Retinoids and retinol differentially regulate steroid biosynthesis in ovarian theca cells isolated from normal cycling women and women with polycystic ovary syndrome

Context: Polycystic ovary syndrome (PCOS) is characterized by ovarian androgen excess and infertility. Recent experiments have suggested that several genes involved in retinoic acid synthesis may be differentially expressed in PCOS theca cells and may contribute to excessive theca-derived androgen production. Objective: The study was performed to examine whether there are differential effects of retinol and retinoids on normal and PCOS theca cell function. Design: We used in vitro assays. Setting: The study was conducted at the university laboratory. Patients: We studied theca interna cells isolated from normal-cycling women and women with PCOS. Interventions: Theca cells were treated with all-trans-retinoic acid (atRA), 9-cis retinoic acid (9-cis RA), or the retinoic acid precursor retinol.
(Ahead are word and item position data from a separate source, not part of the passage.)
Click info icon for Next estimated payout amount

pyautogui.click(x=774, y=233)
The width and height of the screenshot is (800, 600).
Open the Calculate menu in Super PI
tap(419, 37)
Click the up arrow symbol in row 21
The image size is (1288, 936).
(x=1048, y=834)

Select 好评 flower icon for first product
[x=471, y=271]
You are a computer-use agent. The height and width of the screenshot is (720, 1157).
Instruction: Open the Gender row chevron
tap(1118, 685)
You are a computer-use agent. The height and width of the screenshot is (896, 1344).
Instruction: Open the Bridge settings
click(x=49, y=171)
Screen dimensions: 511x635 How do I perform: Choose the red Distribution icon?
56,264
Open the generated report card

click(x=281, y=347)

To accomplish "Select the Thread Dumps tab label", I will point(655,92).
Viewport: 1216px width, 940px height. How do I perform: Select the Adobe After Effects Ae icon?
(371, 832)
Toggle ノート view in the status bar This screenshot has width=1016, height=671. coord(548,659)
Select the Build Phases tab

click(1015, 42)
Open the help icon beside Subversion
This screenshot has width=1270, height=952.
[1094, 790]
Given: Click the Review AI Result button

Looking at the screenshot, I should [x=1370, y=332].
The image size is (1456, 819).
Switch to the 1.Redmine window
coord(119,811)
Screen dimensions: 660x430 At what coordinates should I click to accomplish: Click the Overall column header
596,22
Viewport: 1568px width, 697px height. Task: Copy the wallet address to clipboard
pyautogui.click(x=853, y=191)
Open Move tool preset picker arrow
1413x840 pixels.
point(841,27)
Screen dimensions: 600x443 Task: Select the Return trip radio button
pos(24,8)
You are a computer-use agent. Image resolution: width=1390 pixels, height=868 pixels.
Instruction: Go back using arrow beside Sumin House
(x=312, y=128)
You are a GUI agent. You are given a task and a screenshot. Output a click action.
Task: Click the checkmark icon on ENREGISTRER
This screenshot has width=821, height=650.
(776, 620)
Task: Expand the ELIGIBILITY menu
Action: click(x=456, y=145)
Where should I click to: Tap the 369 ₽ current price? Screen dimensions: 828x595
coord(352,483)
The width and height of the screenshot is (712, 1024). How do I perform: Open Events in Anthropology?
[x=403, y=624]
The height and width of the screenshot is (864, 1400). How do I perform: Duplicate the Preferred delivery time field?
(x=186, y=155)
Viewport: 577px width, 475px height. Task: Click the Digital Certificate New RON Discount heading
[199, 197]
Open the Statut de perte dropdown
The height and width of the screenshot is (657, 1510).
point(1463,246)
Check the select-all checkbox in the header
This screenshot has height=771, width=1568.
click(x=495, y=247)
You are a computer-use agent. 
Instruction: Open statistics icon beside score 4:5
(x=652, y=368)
Main Outcome Measure(s): We measured dehydroepiandrosterone, testosterone, and progesterone biosynthesis as well as cytochrome P450 17α-hydroxylase (CYP17), cytochrome P450 cholesterol side-chain cleavage, and steroidogenic acute regulatory protein mRNA abundance and promoter function. Results: Dehydroepiandrosterone production was increased by atRA and 9-cis RA in normal cells and by atRA, 9-cis RA, and retinol in PCOS. Testosterone production was increased by atRA in normal and by atRA, 9-cis RA, and retinol in PCOS. Progesterone production was not altered by retinoid treatment. Retinoids stimulated mRNA abundance and promoter function for CYP17 and steroidogenic acute regulatory protein in both cell types and cytochrome P450 cholesterol side-chain cleavage in normal cells. Retinol stimulated CYP17 mRNA accumulation and promoter function in PCOS but not normal theca cells. P < 0.05 was considered statistically significant. Conclusions: Differential responses to retinol and retinoids in normal and PCOS theca suggest that altered retinoic acid synthesis and action may be involved in augmented CYP17 gene expression and androgen production in PCOS.